* WHAT YOU ARE ASKED TO DO *
All of the records must be given again exactly.

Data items

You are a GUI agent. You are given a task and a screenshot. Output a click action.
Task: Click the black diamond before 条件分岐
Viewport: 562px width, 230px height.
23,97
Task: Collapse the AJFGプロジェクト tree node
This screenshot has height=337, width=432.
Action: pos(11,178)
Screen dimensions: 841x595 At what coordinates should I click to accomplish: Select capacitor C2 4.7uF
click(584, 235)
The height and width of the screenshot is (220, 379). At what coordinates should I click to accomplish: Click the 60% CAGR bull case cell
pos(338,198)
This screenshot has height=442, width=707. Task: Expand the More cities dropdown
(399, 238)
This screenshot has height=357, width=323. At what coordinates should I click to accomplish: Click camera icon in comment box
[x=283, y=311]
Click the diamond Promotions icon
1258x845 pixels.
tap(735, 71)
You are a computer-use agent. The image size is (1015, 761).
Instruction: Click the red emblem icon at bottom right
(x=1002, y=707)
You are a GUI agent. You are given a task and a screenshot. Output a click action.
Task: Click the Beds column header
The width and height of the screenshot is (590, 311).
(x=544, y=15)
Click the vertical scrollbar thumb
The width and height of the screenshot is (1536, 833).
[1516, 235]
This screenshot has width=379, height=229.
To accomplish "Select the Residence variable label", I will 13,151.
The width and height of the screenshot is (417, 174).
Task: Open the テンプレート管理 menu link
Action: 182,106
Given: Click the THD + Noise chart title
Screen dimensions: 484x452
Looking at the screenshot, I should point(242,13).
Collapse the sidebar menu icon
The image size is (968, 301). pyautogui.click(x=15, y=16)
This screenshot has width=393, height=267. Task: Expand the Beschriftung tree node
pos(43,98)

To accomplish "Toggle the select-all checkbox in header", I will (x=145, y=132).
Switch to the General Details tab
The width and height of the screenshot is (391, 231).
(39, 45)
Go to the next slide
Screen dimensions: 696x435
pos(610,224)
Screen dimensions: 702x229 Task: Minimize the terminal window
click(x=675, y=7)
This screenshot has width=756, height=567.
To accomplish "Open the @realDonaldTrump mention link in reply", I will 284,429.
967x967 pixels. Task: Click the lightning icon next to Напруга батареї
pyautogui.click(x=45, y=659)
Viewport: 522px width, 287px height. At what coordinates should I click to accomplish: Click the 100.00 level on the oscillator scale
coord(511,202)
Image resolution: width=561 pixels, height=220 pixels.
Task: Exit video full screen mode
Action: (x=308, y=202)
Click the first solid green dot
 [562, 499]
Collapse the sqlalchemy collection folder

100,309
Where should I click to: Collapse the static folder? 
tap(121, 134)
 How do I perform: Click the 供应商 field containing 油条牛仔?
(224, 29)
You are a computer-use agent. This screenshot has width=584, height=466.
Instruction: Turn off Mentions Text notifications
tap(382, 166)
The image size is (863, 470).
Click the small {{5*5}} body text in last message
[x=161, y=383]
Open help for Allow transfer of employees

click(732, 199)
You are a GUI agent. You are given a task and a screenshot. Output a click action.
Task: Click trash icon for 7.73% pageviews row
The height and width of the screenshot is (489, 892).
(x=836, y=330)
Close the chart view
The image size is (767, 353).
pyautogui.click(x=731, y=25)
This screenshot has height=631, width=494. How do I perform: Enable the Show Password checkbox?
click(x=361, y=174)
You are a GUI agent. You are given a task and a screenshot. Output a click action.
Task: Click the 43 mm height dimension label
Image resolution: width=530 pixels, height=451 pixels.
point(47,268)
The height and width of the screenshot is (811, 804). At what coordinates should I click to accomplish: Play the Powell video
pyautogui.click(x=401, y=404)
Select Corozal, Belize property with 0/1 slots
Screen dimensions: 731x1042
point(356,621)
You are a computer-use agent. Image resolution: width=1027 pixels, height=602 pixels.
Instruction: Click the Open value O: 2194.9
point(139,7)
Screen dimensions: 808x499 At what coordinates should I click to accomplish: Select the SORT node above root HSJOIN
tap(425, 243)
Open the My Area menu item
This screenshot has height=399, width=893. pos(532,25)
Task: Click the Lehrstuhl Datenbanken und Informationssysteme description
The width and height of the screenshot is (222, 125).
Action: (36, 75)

* RESULT OF THIS EXERCISE *
You are a GUI agent. You are given a task and a screenshot. Output a click action.
Task: Click the black diamond before 条件分岐
Viewport: 562px width, 230px height.
23,97
Task: Collapse the AJFGプロジェクト tree node
This screenshot has height=337, width=432.
Action: pos(11,178)
Screen dimensions: 841x595 At what coordinates should I click to accomplish: Select capacitor C2 4.7uF
click(584, 235)
The height and width of the screenshot is (220, 379). At what coordinates should I click to accomplish: Click the 60% CAGR bull case cell
pos(338,198)
This screenshot has height=442, width=707. Task: Expand the More cities dropdown
(399, 238)
This screenshot has height=357, width=323. At what coordinates should I click to accomplish: Click camera icon in comment box
[x=283, y=311]
Click the diamond Promotions icon
1258x845 pixels.
tap(735, 71)
You are a computer-use agent. The image size is (1015, 761).
Instruction: Click the red emblem icon at bottom right
(x=1002, y=707)
You are a GUI agent. You are given a task and a screenshot. Output a click action.
Task: Click the Beds column header
The width and height of the screenshot is (590, 311).
(x=544, y=15)
Click the vertical scrollbar thumb
The width and height of the screenshot is (1536, 833).
[1516, 235]
This screenshot has width=379, height=229.
To accomplish "Select the Residence variable label", I will 13,151.
The width and height of the screenshot is (417, 174).
Task: Open the テンプレート管理 menu link
Action: 182,106
Given: Click the THD + Noise chart title
Screen dimensions: 484x452
Looking at the screenshot, I should point(242,13).
Collapse the sidebar menu icon
The image size is (968, 301). pyautogui.click(x=15, y=16)
This screenshot has width=393, height=267. Task: Expand the Beschriftung tree node
pos(43,98)

To accomplish "Toggle the select-all checkbox in header", I will (x=145, y=132).
Switch to the General Details tab
The width and height of the screenshot is (391, 231).
(39, 45)
Go to the next slide
Screen dimensions: 696x435
pos(610,224)
Screen dimensions: 702x229 Task: Minimize the terminal window
click(x=675, y=7)
This screenshot has width=756, height=567.
To accomplish "Open the @realDonaldTrump mention link in reply", I will 284,429.
967x967 pixels. Task: Click the lightning icon next to Напруга батареї
pyautogui.click(x=45, y=659)
Viewport: 522px width, 287px height. At what coordinates should I click to accomplish: Click the 100.00 level on the oscillator scale
coord(511,202)
Image resolution: width=561 pixels, height=220 pixels.
Task: Exit video full screen mode
Action: (x=308, y=202)
Click the first solid green dot
 [562, 499]
Collapse the sqlalchemy collection folder

100,309
Where should I click to: Collapse the static folder? 
tap(121, 134)
 How do I perform: Click the 供应商 field containing 油条牛仔?
(224, 29)
You are a computer-use agent. This screenshot has width=584, height=466.
Instruction: Turn off Mentions Text notifications
tap(382, 166)
The image size is (863, 470).
Click the small {{5*5}} body text in last message
[x=161, y=383]
Open help for Allow transfer of employees

click(732, 199)
You are a GUI agent. You are given a task and a screenshot. Output a click action.
Task: Click trash icon for 7.73% pageviews row
The height and width of the screenshot is (489, 892).
(x=836, y=330)
Close the chart view
The image size is (767, 353).
pyautogui.click(x=731, y=25)
This screenshot has height=631, width=494. How do I perform: Enable the Show Password checkbox?
click(x=361, y=174)
You are a GUI agent. You are given a task and a screenshot. Output a click action.
Task: Click the 43 mm height dimension label
Image resolution: width=530 pixels, height=451 pixels.
point(47,268)
The height and width of the screenshot is (811, 804). At what coordinates should I click to accomplish: Play the Powell video
pyautogui.click(x=401, y=404)
Select Corozal, Belize property with 0/1 slots
Screen dimensions: 731x1042
point(356,621)
You are a computer-use agent. Image resolution: width=1027 pixels, height=602 pixels.
Instruction: Click the Open value O: 2194.9
point(139,7)
Screen dimensions: 808x499 At what coordinates should I click to accomplish: Select the SORT node above root HSJOIN
tap(425, 243)
Open the My Area menu item
This screenshot has height=399, width=893. pos(532,25)
Task: Click the Lehrstuhl Datenbanken und Informationssysteme description
The width and height of the screenshot is (222, 125).
Action: (36, 75)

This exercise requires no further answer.